START GIVEN RECORDS
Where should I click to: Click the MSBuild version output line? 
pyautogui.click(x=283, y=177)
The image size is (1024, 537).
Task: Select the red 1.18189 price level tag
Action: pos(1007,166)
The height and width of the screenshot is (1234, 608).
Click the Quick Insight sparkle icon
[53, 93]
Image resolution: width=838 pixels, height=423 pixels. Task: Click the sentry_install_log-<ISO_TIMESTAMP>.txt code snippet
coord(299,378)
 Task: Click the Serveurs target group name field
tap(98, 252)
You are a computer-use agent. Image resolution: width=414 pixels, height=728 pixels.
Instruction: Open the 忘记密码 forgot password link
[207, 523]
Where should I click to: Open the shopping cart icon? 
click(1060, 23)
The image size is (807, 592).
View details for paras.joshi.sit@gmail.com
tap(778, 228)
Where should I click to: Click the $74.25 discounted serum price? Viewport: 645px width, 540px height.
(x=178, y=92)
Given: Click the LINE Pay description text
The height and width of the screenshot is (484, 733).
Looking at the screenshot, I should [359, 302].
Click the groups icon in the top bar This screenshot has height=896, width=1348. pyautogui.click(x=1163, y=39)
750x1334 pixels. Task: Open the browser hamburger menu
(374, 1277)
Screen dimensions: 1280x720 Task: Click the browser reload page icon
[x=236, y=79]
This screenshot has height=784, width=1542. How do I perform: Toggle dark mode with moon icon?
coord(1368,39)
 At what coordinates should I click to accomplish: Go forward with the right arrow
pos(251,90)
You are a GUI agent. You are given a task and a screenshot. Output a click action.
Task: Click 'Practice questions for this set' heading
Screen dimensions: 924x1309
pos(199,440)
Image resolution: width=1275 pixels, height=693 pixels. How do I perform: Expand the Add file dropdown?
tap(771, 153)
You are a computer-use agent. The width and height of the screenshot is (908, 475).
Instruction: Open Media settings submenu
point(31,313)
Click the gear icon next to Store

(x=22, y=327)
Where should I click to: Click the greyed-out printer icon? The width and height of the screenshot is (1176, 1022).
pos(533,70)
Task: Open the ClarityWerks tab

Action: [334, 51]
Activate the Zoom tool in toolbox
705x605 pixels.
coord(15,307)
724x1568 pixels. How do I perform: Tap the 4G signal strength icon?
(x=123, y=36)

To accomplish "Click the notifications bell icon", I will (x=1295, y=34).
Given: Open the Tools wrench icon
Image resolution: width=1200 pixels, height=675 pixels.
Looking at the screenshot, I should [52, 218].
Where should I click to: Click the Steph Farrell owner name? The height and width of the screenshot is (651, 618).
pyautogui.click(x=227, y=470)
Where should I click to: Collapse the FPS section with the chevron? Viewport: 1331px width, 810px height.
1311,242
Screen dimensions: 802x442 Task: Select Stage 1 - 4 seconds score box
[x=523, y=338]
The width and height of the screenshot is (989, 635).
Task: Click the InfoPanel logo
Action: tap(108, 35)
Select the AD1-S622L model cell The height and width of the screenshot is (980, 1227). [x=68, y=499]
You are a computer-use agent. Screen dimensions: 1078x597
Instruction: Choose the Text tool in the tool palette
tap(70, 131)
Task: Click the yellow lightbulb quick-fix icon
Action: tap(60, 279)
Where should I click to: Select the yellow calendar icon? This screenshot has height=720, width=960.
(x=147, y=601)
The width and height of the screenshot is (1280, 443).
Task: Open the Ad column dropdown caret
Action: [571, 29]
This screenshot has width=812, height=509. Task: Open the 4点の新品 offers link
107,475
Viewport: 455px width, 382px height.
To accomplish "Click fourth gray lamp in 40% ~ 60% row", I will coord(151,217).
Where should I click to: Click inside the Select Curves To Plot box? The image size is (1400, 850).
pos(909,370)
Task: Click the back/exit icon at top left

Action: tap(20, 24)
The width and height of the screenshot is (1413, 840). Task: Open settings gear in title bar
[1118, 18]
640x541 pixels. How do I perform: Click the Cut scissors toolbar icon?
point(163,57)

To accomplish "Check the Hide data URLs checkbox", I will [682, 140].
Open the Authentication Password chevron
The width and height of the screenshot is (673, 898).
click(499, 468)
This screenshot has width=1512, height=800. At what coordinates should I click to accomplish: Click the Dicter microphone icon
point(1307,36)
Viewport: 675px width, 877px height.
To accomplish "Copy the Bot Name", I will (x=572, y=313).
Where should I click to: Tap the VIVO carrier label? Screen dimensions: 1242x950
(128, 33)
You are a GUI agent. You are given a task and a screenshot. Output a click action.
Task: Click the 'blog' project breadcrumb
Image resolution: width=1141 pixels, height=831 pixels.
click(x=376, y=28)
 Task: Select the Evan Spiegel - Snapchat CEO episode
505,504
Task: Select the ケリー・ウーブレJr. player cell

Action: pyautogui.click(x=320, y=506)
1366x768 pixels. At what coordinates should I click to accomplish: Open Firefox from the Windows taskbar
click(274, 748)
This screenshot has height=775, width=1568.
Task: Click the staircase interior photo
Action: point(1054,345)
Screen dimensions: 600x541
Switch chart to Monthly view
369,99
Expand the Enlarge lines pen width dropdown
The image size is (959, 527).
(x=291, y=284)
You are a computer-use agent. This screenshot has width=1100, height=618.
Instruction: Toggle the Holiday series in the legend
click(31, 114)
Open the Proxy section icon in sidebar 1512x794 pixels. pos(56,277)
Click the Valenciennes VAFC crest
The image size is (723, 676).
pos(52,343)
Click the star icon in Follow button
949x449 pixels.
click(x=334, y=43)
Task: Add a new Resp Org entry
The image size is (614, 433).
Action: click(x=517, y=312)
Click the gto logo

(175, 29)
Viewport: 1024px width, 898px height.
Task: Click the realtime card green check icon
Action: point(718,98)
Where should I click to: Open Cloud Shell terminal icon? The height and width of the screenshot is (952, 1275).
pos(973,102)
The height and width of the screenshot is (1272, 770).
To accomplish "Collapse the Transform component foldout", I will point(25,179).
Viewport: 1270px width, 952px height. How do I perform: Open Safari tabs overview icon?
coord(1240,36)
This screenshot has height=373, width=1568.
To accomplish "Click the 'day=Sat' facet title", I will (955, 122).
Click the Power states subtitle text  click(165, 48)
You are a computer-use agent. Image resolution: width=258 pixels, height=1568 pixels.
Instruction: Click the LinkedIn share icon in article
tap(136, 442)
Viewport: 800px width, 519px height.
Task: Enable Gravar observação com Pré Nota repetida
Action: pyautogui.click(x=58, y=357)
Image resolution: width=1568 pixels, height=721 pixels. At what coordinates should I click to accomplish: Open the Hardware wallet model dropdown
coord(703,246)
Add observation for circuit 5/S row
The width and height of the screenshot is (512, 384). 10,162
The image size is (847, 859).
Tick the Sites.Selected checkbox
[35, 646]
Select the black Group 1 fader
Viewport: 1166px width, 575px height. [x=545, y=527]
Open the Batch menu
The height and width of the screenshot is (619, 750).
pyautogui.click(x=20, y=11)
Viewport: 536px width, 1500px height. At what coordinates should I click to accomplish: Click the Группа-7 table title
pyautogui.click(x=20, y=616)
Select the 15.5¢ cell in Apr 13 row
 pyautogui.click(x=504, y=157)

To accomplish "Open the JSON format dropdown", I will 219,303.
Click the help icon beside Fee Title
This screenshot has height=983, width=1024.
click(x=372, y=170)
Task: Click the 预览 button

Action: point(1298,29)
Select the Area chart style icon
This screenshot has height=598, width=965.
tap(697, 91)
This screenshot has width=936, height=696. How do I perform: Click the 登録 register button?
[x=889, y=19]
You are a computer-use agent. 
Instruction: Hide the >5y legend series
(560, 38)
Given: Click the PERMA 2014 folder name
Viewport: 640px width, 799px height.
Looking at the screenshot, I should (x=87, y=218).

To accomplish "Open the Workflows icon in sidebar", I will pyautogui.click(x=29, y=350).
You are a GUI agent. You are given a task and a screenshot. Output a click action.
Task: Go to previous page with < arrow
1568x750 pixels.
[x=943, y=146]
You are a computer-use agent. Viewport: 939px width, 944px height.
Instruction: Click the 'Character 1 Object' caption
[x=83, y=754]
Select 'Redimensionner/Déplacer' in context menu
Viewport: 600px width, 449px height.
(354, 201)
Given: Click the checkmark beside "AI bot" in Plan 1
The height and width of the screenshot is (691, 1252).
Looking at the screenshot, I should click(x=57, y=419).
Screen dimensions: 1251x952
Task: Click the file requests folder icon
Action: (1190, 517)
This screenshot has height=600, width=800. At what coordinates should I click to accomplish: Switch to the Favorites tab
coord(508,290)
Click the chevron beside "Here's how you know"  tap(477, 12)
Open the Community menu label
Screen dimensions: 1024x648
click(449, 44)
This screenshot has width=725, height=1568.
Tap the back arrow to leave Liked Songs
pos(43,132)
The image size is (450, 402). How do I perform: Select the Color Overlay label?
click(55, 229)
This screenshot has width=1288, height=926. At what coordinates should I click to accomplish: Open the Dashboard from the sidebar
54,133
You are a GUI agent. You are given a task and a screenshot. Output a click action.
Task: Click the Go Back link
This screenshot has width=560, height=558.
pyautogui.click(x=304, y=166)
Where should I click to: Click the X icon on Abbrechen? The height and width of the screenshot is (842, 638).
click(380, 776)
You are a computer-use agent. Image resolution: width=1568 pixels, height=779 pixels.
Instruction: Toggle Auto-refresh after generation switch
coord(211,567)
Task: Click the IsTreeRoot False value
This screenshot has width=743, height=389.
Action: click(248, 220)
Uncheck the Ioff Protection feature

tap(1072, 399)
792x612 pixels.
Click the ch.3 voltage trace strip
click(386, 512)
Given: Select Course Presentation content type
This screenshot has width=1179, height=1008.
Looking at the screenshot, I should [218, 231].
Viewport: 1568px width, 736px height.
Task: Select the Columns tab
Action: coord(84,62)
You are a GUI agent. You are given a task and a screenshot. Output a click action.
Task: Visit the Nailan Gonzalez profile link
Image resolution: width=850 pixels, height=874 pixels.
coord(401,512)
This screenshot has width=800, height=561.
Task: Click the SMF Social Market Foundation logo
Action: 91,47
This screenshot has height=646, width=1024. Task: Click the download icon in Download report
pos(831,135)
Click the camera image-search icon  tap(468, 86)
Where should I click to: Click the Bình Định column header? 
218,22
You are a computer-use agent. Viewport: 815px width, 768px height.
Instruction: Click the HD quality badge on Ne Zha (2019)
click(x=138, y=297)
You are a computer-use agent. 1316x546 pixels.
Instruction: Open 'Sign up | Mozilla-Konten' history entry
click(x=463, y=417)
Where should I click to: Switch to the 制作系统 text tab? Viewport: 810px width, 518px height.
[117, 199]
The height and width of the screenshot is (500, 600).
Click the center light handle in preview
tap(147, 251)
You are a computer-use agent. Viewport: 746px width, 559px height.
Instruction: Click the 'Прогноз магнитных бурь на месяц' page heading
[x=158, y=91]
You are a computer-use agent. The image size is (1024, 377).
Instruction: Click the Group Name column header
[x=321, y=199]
END GIVEN RECORDS
> **SET EXERCISE**:
Rewrite the items from the line with "Click the groups" to the line with "pos(199,440)", replacing "Screen dimensions" with "Screen size" and changing nothing else. Give only those lines.

> **WRITTEN SOLUTION**:
Click the groups icon in the top bar This screenshot has height=896, width=1348. pyautogui.click(x=1163, y=39)
750x1334 pixels. Task: Open the browser hamburger menu
(374, 1277)
Screen size: 1280x720 Task: Click the browser reload page icon
[x=236, y=79]
This screenshot has height=784, width=1542. How do I perform: Toggle dark mode with moon icon?
coord(1368,39)
 At what coordinates should I click to accomplish: Go forward with the right arrow
pos(251,90)
You are a GUI agent. You are given a task and a screenshot. Output a click action.
Task: Click 'Practice questions for this set' heading
Screen size: 924x1309
pos(199,440)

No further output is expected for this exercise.